Colombia ha estado marcada históricamente por la división bipartidista entre liberales y conservadores, cuyas diferencias ideológicas definieron el panorama político durante décadas. Sin embargo, más allá de estos extremos, siempre han existido corrientes que buscan el equilibrio. Dentro de los mismos partidos tradicionales surgieron y perduran grupos que profesan ideas de centro e izquierda, como sectores destacados dentro del Partido Liberal. Estas posturas moderadas o progresistas demuestran que el espectro político es diverso y que el diálogo es posible entre distintas visiones de país.
Hoy enfrentamos una polarización política notable, impulsada a menudo, por la falta de entendimiento sobre los conceptos de izquierda y derecha. Es fundamental aclarar estas ideologías para fomentar un debate informado y constructivo, buscando superar la ignorancia en estos temas cruciales, porque carecemos de las bases para un análisis necesario y crítico, para que el pueblo pueda analizar las propuestas y, de igual forma, entender el panorama político y participar activamente en la construcción de un futuro más equitativo y próspero para el país.
Tenemos que reconocer que la ignorancia histórica nos deja vulnerables. Sin conocimientos sobre los orígenes de las corrientes políticas y sociales que han moldeado nuestro mundo. Esta falta de entendimiento nos empuja a adoptar posturas intransigentes, a menudo sin fundamentos, donde defendemos ideas con la vehemencia de energúmenos. Nos convertimos en ecos de opiniones ajenas, incapaces de entender la verdad de los discursos. Solo, a través del estudio y la reflexión sobre el pasado, podemos construir argumentos sólidos. Por esa razón, sin claridad ideológica, no hay debate serio
Un evento fortuito, en 1789, durante la Asamblea Nacional Francesa, dio origen a la polarización política. Los defensores del Ancien Régime, (Régimen antiguo) partidarios de mantener el poder monárquico y las estructuras sociales existentes, se ubicaron a la derecha del presidente, simbolizando la conservación y el privilegio. En contraste, aquellos que clamaban por igualdad, equidad y un cambio radical en la sociedad, se congregaron a la izquierda. Este arreglo espacial, marcó el nacimiento de la ‘derecha’ e ‘izquierda’ en el espectro político, perdurando hasta nuestros días.
En la Asamblea Nacional de 1789, la disposición física definía la política.

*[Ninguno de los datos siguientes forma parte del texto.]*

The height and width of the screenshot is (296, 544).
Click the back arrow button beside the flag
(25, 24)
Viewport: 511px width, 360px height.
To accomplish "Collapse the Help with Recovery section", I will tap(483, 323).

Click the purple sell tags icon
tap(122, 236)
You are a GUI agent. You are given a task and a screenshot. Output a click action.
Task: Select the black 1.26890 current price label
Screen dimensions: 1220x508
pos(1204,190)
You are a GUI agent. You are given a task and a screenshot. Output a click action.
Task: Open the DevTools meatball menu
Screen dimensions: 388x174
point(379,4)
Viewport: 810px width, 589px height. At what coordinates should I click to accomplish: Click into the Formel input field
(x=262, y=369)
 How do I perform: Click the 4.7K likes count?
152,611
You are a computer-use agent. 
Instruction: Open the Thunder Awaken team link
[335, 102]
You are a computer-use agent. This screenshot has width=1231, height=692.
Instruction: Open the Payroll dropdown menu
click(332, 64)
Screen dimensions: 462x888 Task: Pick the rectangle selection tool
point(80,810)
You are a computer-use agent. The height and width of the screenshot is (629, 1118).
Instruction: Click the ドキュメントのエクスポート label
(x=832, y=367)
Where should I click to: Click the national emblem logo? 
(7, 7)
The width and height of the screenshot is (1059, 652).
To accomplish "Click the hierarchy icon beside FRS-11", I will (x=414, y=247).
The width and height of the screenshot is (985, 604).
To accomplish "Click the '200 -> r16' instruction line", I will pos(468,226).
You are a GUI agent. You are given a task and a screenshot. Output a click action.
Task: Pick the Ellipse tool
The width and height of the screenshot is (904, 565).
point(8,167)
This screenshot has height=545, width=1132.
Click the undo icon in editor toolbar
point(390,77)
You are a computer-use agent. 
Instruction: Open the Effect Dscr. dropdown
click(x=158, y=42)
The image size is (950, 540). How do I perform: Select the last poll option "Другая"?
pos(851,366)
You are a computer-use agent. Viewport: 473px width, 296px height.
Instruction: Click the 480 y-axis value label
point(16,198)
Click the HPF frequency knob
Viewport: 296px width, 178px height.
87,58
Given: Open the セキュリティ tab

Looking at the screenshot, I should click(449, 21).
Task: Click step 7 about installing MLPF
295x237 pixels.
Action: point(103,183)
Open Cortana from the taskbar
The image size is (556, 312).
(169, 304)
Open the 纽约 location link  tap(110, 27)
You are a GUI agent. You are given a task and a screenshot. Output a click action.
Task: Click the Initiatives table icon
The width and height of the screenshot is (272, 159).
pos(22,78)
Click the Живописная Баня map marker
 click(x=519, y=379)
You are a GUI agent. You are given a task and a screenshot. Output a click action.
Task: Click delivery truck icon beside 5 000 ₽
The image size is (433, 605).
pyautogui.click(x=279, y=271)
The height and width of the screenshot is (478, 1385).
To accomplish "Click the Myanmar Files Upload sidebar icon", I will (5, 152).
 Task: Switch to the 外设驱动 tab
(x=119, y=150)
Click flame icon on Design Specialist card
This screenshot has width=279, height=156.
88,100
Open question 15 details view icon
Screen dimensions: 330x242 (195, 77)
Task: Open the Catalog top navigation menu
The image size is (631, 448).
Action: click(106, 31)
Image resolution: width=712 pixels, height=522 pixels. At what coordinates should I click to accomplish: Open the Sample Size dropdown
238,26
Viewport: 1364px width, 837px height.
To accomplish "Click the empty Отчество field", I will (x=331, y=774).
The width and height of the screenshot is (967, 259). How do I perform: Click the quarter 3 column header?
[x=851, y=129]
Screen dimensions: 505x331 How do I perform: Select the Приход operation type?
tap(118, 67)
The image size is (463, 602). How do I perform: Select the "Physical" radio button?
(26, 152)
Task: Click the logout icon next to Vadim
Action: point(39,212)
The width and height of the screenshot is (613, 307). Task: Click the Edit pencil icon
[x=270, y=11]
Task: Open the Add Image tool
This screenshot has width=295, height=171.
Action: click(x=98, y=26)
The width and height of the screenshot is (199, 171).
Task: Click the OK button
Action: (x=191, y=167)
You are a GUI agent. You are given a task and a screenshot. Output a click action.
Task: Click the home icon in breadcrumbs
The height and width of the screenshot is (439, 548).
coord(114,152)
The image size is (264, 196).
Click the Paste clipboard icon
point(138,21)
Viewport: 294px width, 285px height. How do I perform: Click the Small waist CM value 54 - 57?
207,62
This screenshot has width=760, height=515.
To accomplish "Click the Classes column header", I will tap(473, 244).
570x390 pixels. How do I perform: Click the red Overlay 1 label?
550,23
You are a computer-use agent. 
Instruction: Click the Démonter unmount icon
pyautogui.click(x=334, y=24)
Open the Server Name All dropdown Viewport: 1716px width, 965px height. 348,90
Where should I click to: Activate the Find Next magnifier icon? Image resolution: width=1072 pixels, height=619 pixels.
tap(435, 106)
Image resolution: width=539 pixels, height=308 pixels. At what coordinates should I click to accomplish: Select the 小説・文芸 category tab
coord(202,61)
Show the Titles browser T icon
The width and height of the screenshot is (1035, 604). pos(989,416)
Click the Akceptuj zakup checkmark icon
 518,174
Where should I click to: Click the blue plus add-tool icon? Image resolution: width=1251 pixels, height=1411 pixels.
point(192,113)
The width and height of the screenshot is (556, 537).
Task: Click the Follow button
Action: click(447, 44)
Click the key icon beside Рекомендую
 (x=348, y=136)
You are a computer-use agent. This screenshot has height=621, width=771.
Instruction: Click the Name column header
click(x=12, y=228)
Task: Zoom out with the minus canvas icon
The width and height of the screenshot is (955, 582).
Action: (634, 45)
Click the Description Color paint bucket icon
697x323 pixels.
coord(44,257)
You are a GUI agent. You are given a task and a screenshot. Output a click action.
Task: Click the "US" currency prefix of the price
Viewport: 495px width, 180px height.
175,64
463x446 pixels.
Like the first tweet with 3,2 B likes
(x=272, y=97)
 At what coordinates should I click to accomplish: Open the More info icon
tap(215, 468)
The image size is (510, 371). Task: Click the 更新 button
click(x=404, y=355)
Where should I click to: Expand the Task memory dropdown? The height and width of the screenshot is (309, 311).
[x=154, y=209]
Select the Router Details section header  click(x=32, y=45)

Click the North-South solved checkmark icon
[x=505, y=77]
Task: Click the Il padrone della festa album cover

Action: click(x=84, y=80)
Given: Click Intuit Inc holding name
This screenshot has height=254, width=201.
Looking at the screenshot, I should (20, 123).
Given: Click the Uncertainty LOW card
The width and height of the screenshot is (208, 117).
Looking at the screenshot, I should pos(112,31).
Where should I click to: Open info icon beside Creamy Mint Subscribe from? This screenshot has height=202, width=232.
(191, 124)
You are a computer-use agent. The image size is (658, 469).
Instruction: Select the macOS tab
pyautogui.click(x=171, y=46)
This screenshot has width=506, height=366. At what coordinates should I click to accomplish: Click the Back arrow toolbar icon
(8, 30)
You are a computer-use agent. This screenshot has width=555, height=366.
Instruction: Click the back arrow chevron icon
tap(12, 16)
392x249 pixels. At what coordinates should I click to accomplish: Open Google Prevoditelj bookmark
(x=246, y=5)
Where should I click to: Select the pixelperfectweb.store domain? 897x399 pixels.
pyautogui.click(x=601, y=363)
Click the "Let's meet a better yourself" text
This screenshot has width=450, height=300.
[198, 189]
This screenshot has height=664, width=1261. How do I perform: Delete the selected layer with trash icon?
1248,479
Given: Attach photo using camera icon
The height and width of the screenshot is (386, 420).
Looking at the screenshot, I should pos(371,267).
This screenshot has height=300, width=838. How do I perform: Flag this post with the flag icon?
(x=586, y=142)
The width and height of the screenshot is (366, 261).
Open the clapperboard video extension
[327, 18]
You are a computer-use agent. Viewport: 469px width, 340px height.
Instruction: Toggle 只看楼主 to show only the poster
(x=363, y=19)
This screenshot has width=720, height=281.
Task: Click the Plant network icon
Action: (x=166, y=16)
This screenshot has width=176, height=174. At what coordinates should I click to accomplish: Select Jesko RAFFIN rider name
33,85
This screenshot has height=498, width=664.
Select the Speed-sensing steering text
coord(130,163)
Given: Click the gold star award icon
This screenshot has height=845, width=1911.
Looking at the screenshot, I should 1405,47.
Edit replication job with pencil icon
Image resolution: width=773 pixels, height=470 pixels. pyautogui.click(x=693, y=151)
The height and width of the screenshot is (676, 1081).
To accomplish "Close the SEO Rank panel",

A la derecha se sentaban los aristócratas y el alto clero, defensores del orden tradicional, la monarquía absoluta y los privilegios feudales. A la izquierda se ubicaban los miembros del Tercer Estado y revolucionarios, abogados y burgueses que exigían reformas, derechos igualitarios y un Gobierno constitucional. Esta división histórica originó los términos políticos que aún usamos hoy para clasificar ideologías conservadoras y progresistas en todo el mundo; como una forma de clasificar ideologías y posturas frente al poder y la justicia social.
A pesar de lo anterior, y específicamente desde la Constitución de 1991, se abrió el escenario para la proliferación de nuevos movimientos y partidos con diversas diferencias ideológicas. Sin embargo, la realidad política ha demostrado que, con el paso del tiempo, siempre terminamos convergiendo hacia un mismo punto. A pesar de la aparente variedad, Colombia permanece profundamente marcada por una fuerte polarización que divide a la sociedad y a sus dirigentes en dos grandes bandos irreconciliables: la derecha y la izquierda.
Carl Sagan, el renombrado cosmólogo estadounidense, advirtió con razón que una sociedad desprovista de pensamiento crítico se convierte en presa fácil para cualquier charlatán. Esta preocupante realidad se manifiesta hoy en nuestra patria, donde aquellos que proclaman defenderla a menudo resultan ser meros embaucadores. La falta de discernimiento y la tendencia a aceptar discursos sin cuestionar abren la puerta a la manipulación. Es crucial fomentar el pensamiento crítico para proteger nuestra sociedad de la retórica vacía y las falsas promesas, garantizando así un futuro más informado y resiliente.
En la sociedad actual, es crucial abordar el impacto del analfabetismo político, un fenómeno que limita la participación ciudadana informada y fomenta la desvinculación. Lamentablemente, este vacío es a menudo explotado por quienes se dedican a criticar, calumniar y desinformar. Para contrarrestar el analfabetismo político y la desinformación, es esencial promover una cultura de pensamiento crítico. Esto implica enseñar a las personas a cuestionar la información que reciben, a identificar sesgos y a buscar múltiples fuentes antes de formular una opinión.